Task statement.
Retype the entries below exactly, dropping the images.

Information given.
╭──

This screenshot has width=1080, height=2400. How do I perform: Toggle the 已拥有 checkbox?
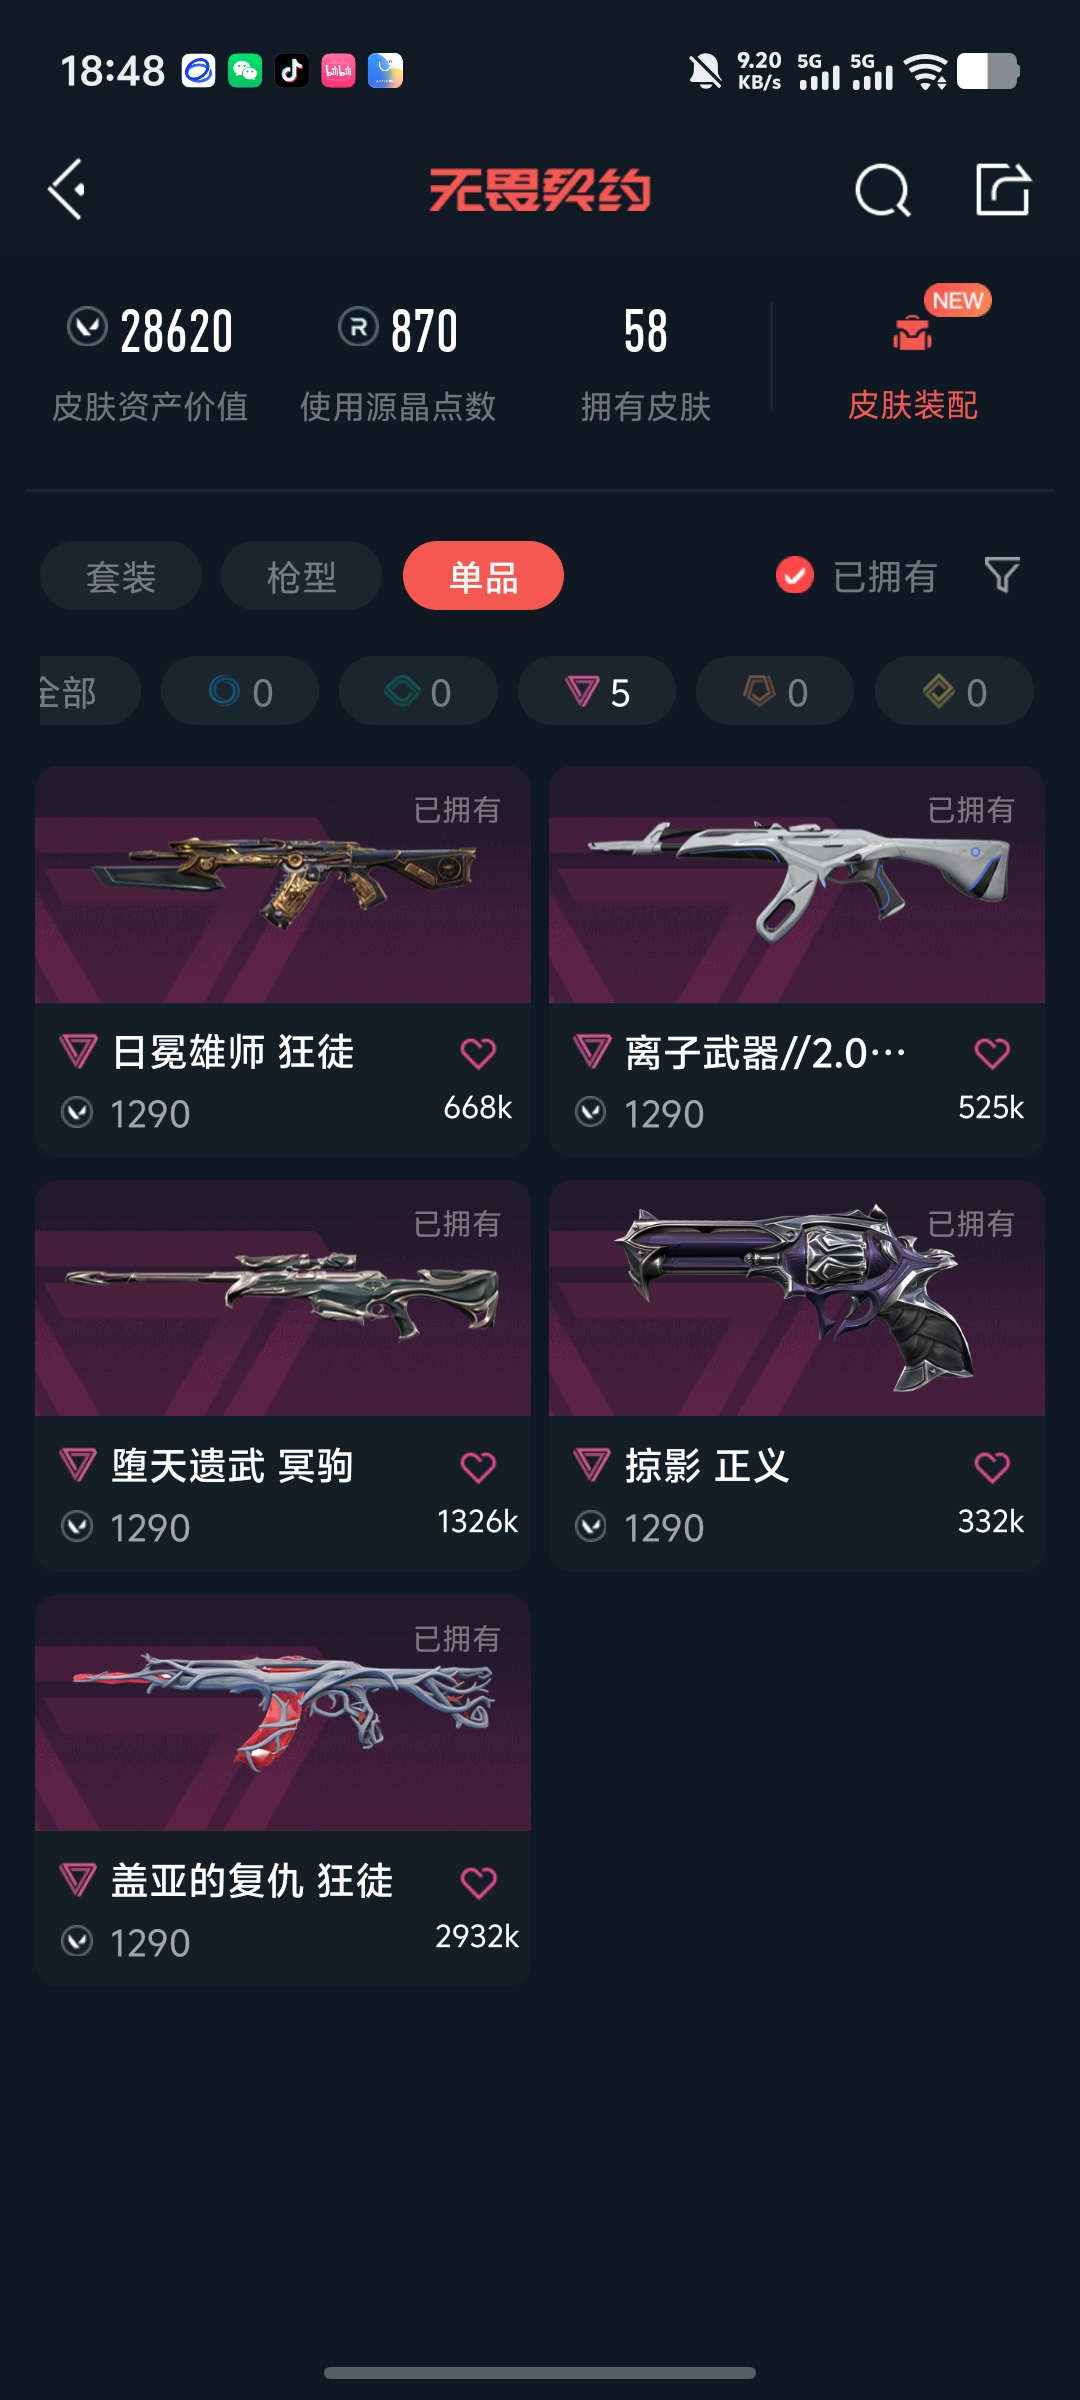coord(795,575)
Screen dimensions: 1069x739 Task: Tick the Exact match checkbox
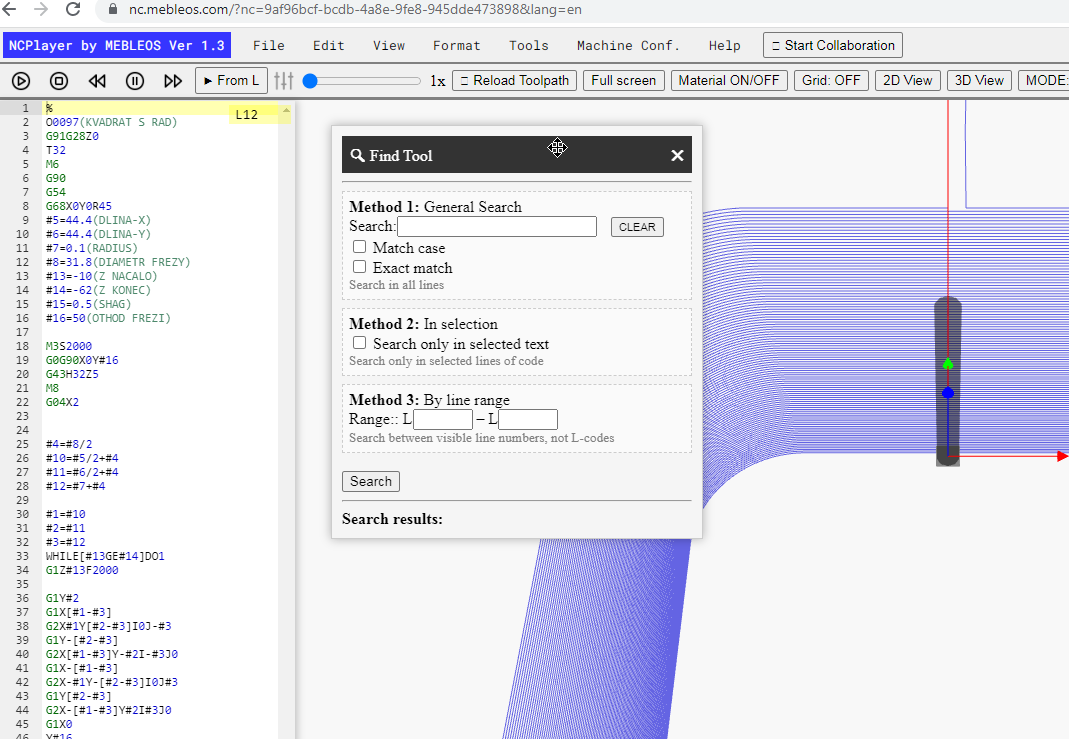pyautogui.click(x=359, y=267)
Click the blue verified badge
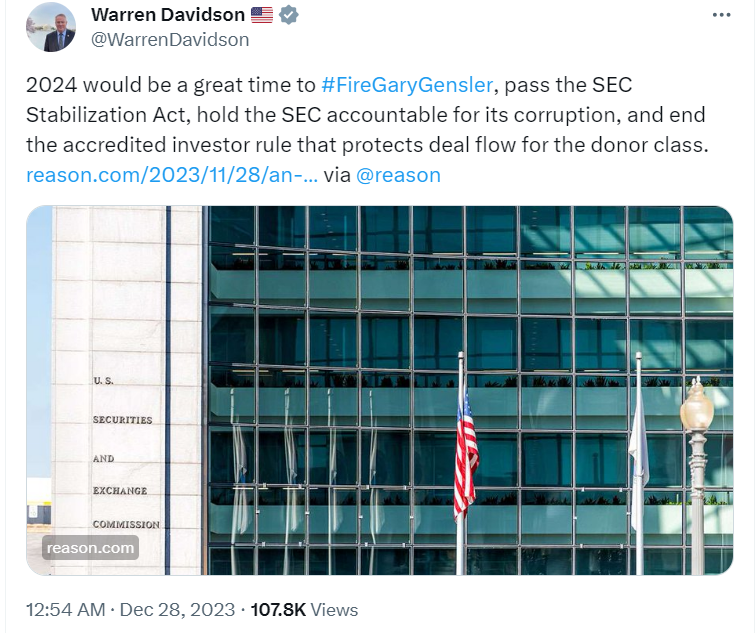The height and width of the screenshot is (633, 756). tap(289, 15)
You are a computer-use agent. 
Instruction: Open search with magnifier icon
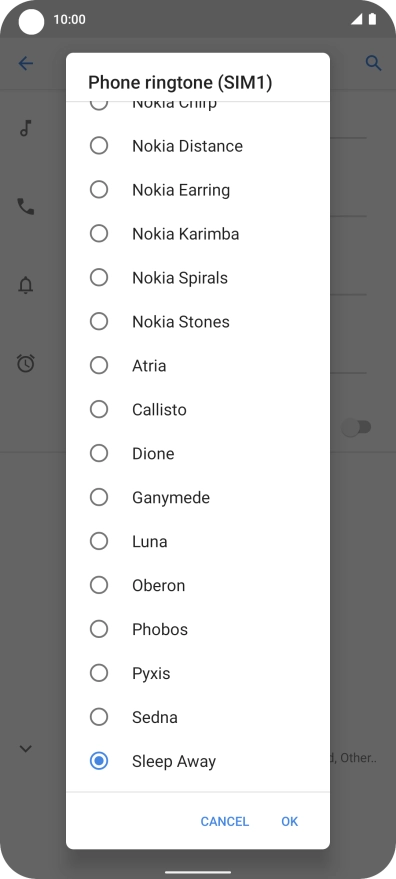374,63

╰──

Solution to this problem.
This screenshot has width=1080, height=2400. How do I perform: Toggle the 已拥有 checkbox?
coord(795,575)
Screen dimensions: 1069x739 Task: Tick the Exact match checkbox
pyautogui.click(x=359, y=267)
Click the blue verified badge
The height and width of the screenshot is (633, 756). tap(289, 15)
You are a computer-use agent. 
Instruction: Open search with magnifier icon
374,63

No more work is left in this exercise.